▶ Assignment:
The string "agent" appears in some lines of the entries that follow; copy each such line.

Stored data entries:
[Start of Attachment]
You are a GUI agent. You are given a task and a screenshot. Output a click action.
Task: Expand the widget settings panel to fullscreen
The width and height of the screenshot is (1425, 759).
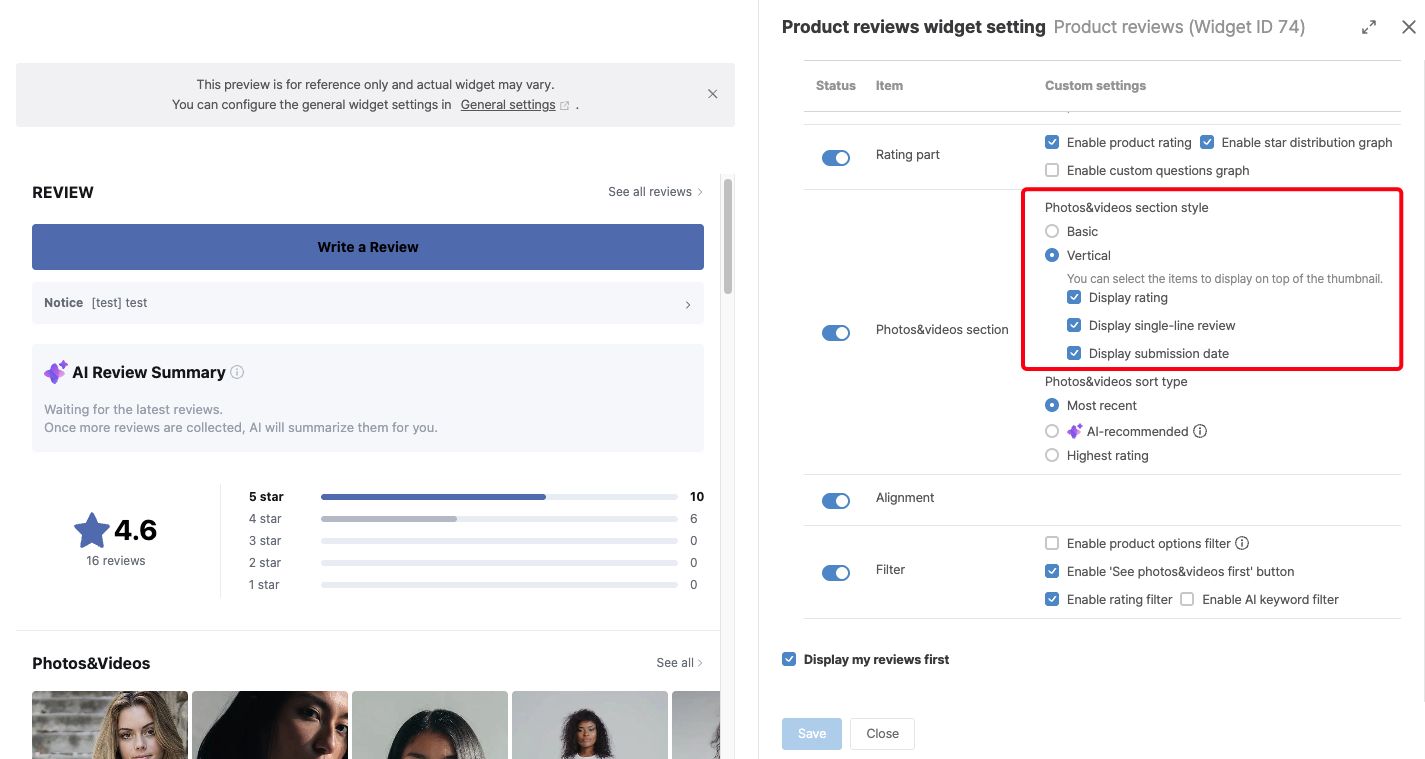[x=1369, y=28]
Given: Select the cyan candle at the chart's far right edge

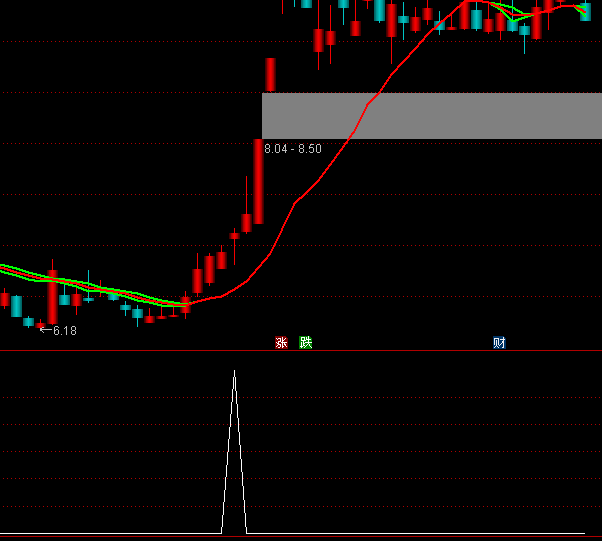Looking at the screenshot, I should 585,12.
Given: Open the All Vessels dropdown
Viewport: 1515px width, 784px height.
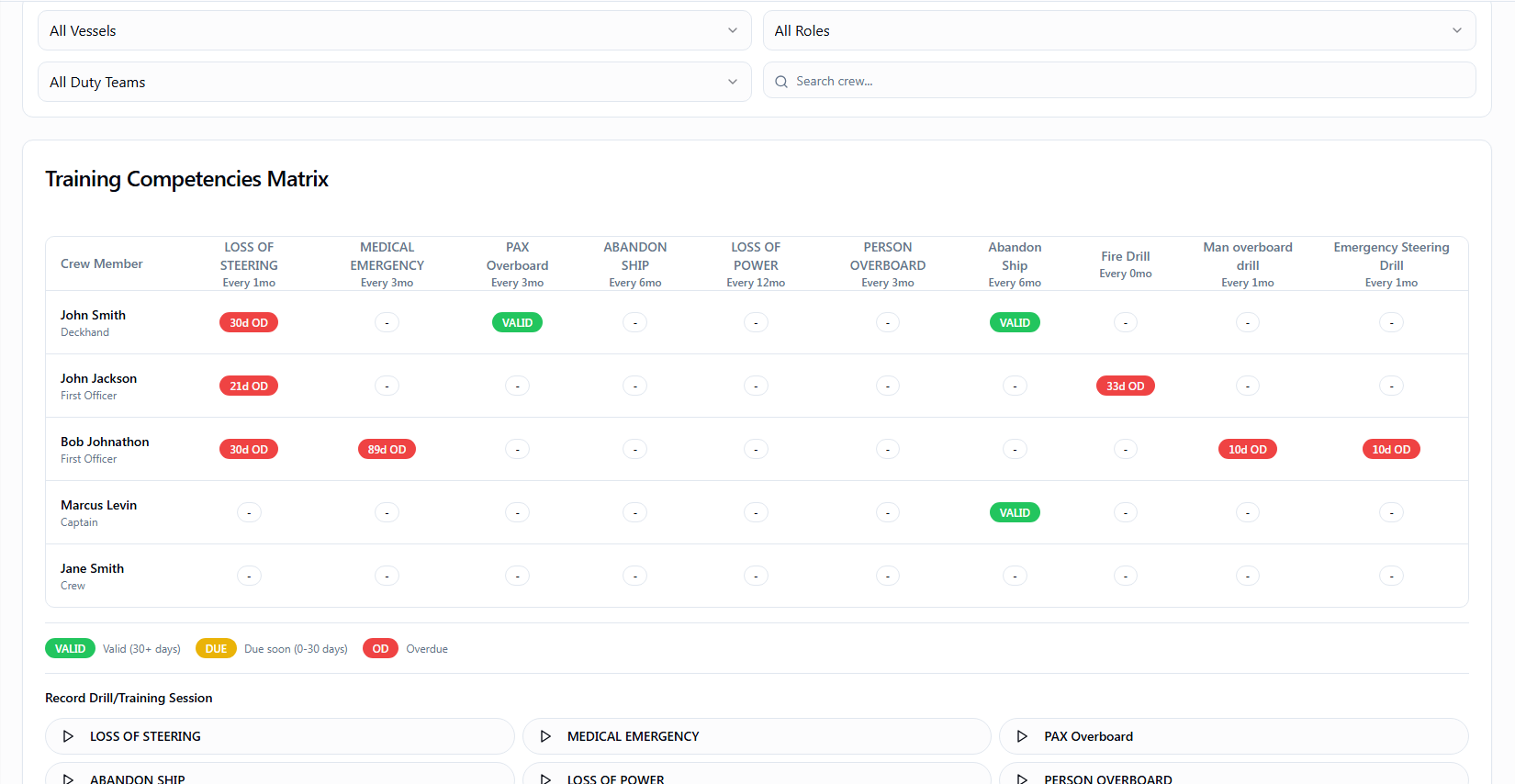Looking at the screenshot, I should click(x=394, y=30).
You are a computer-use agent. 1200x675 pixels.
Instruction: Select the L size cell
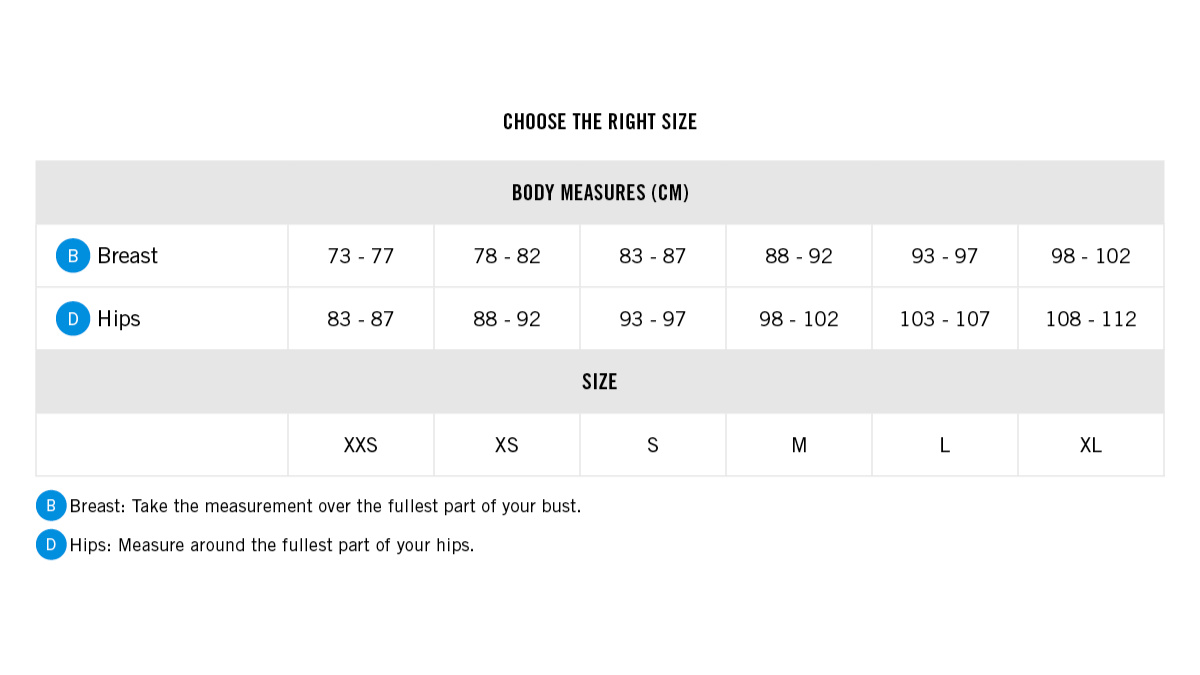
[End of Attachment]
▶ Result:
You are a GUI agent. You are given a task and a screenshot. Output a click action.
You are a computer-use agent. 1200x675 pixels.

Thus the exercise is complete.